*** Opening Given information ***
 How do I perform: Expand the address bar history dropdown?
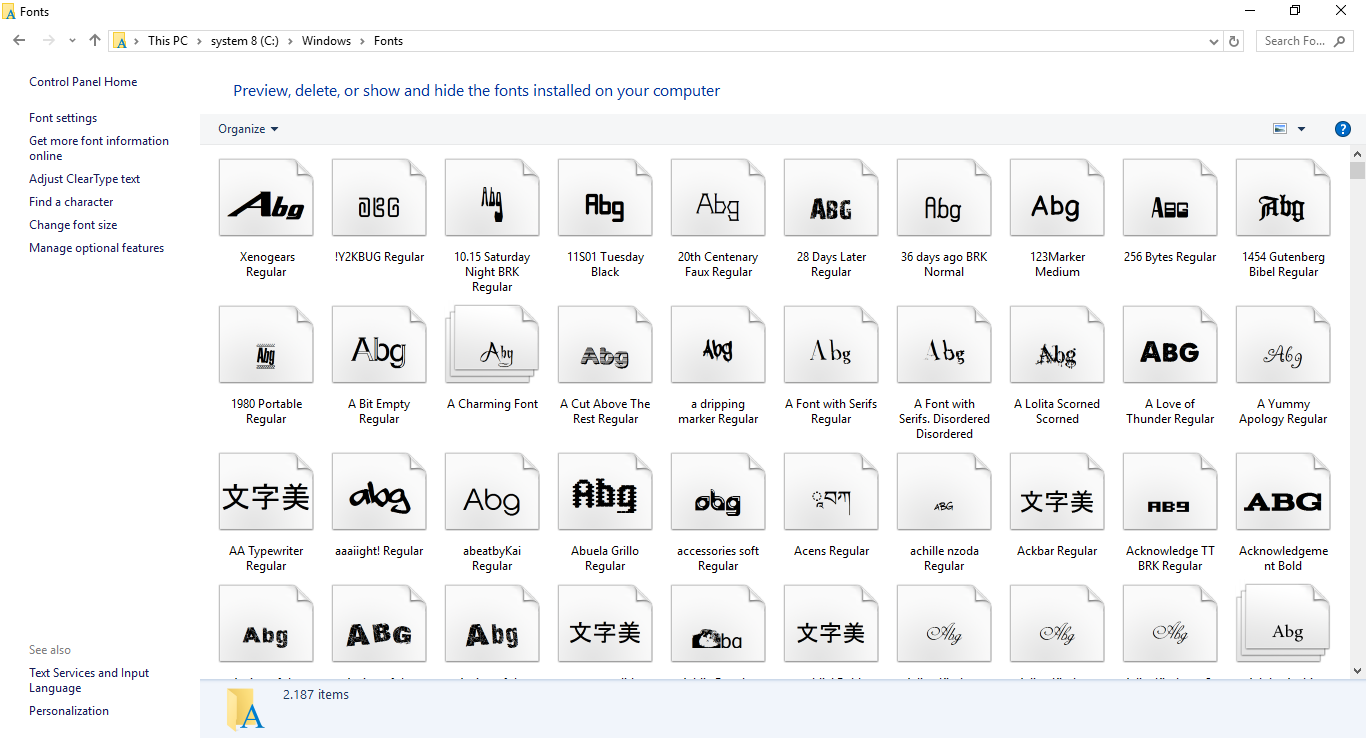point(1213,40)
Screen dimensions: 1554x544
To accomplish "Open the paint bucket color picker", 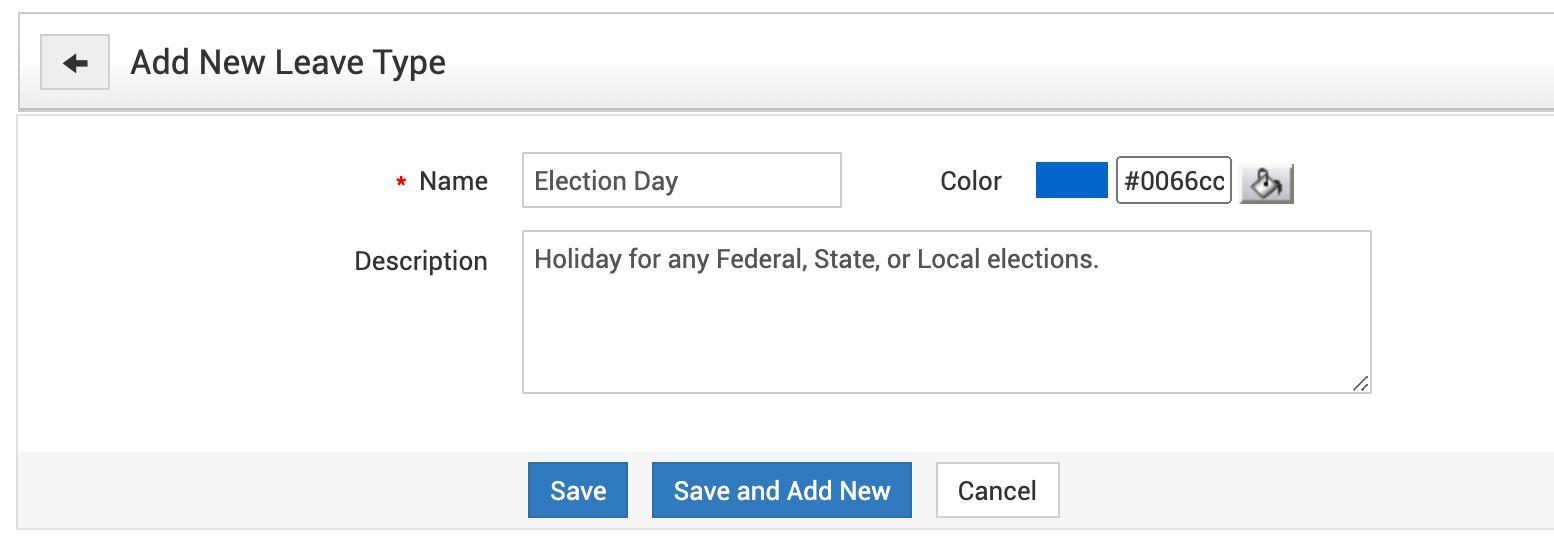I will click(1266, 182).
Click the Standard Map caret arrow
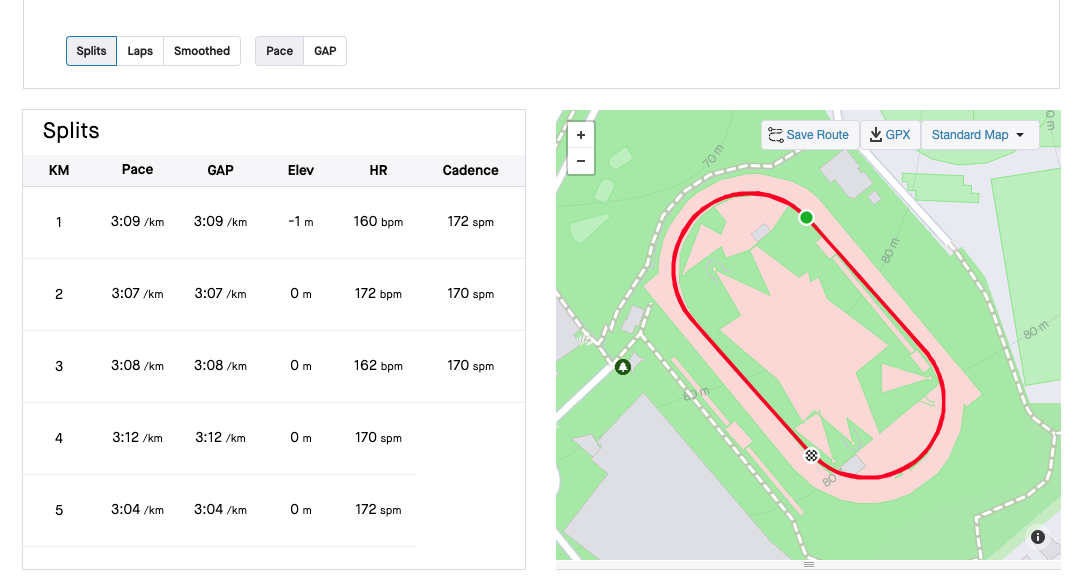 click(1020, 135)
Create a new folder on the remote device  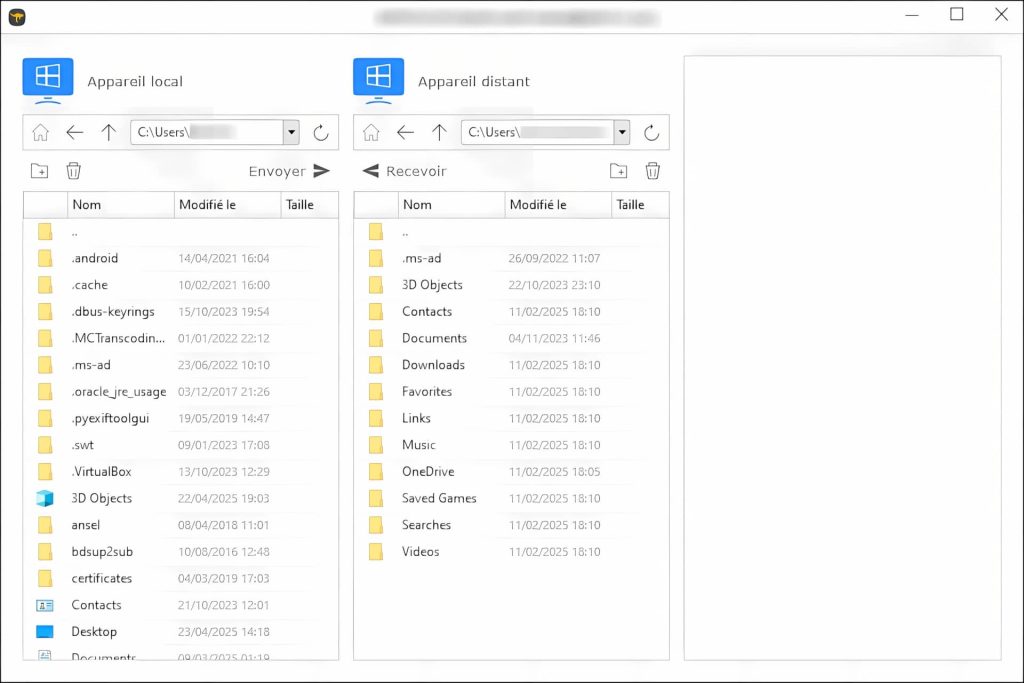[618, 170]
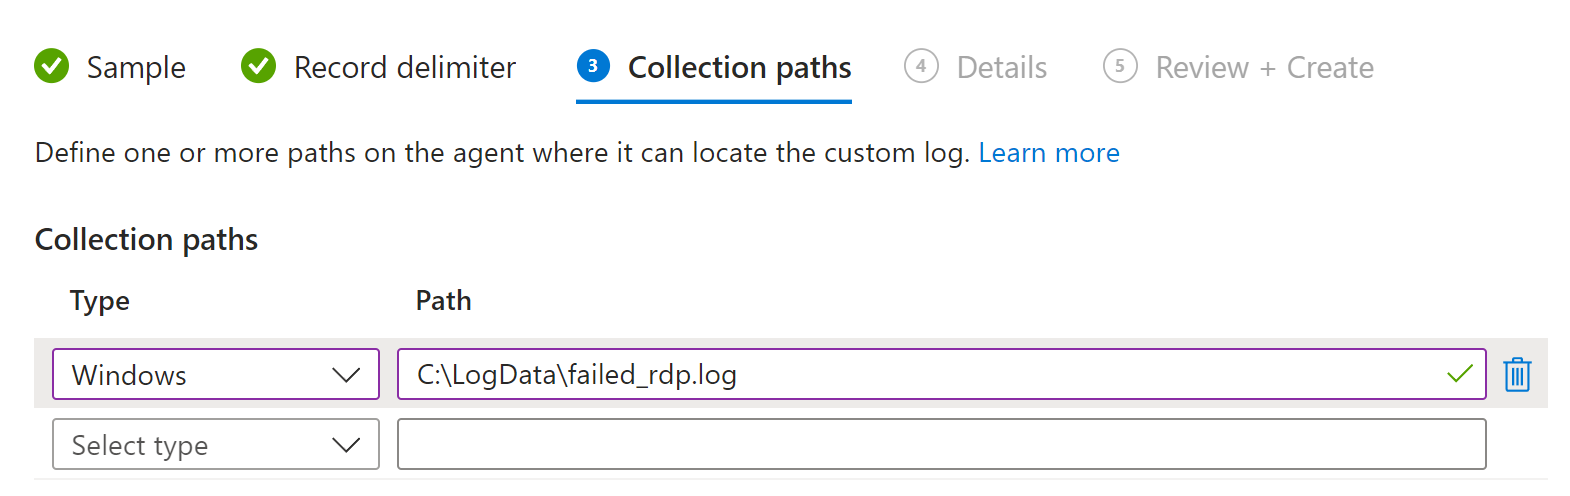Click the green validation tick in path field
The image size is (1570, 496).
click(1460, 374)
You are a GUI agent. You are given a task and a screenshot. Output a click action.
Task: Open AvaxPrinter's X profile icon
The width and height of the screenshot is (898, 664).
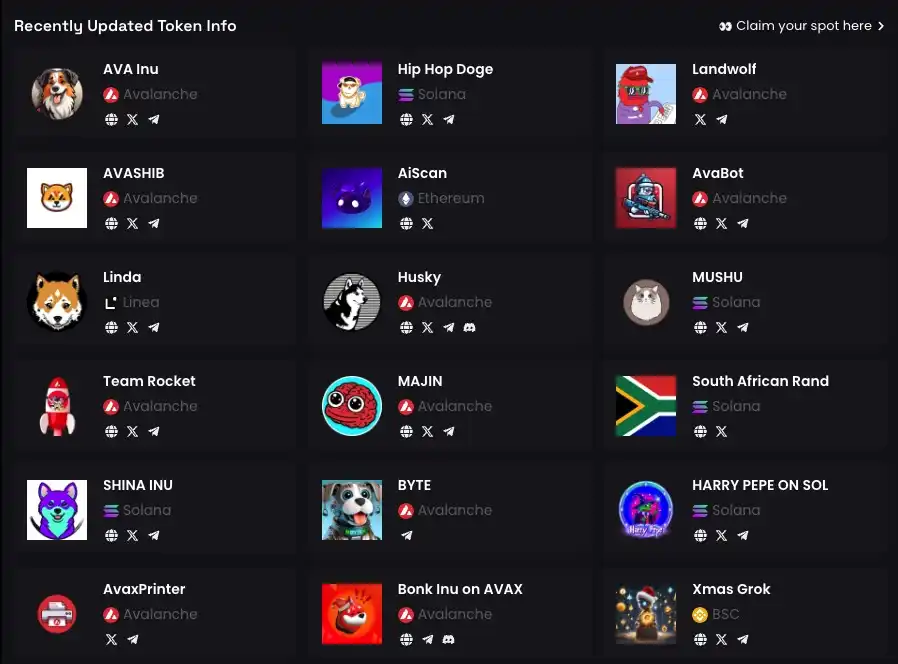(111, 639)
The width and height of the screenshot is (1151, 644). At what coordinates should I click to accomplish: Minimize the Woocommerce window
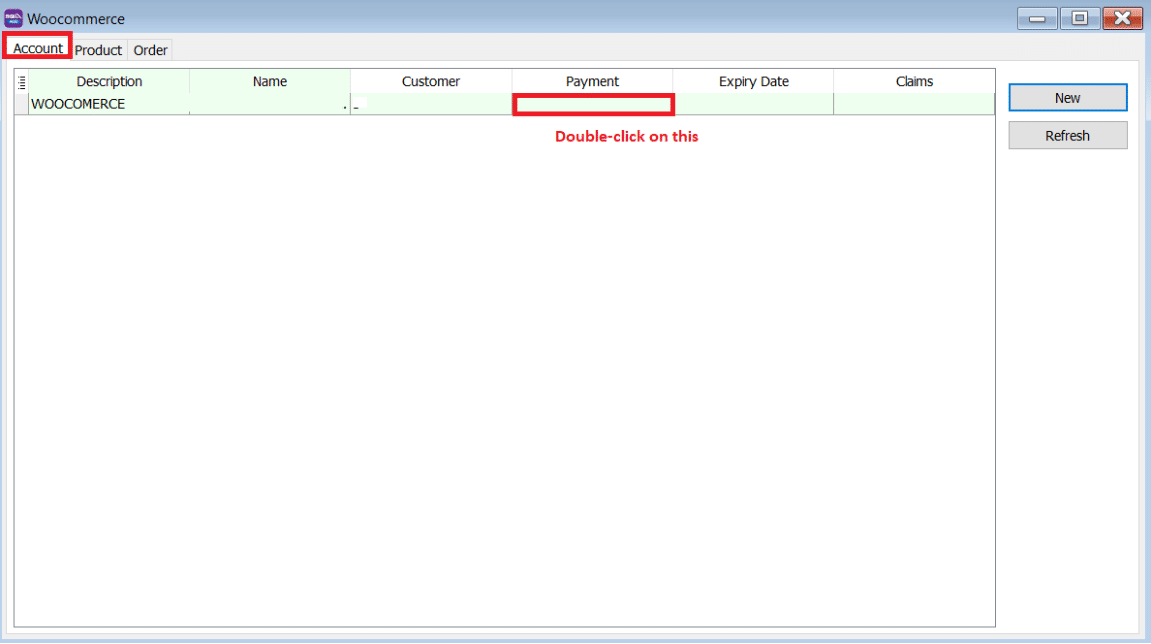click(x=1037, y=18)
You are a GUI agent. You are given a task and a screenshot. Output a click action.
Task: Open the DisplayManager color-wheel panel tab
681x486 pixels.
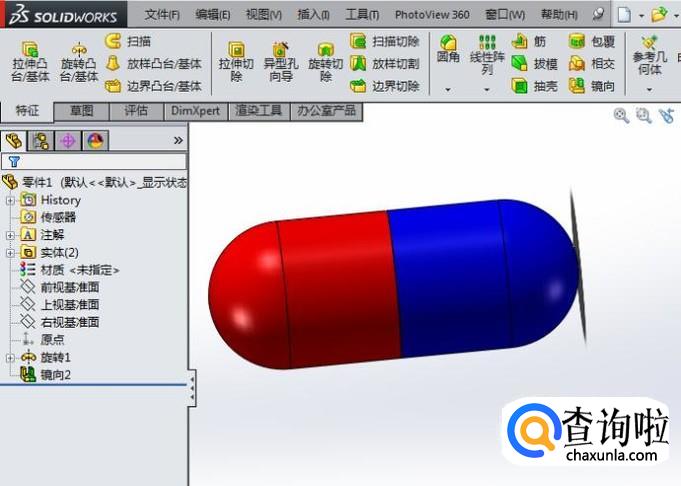(x=95, y=141)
*** Closing Given information ***
**Aim of the task:** Please return, without any change, the lines from the line containing "The width and height of the screenshot is (1151, 644)." through the last line of the entries, dropping the pictures.

**Result below:**
The width and height of the screenshot is (1151, 644). At what coordinates should I click to accomplish: Minimize the Woocommerce window
click(x=1037, y=18)
You are a GUI agent. You are given a task and a screenshot. Output a click action.
Task: Open the DisplayManager color-wheel panel tab
681x486 pixels.
(x=95, y=141)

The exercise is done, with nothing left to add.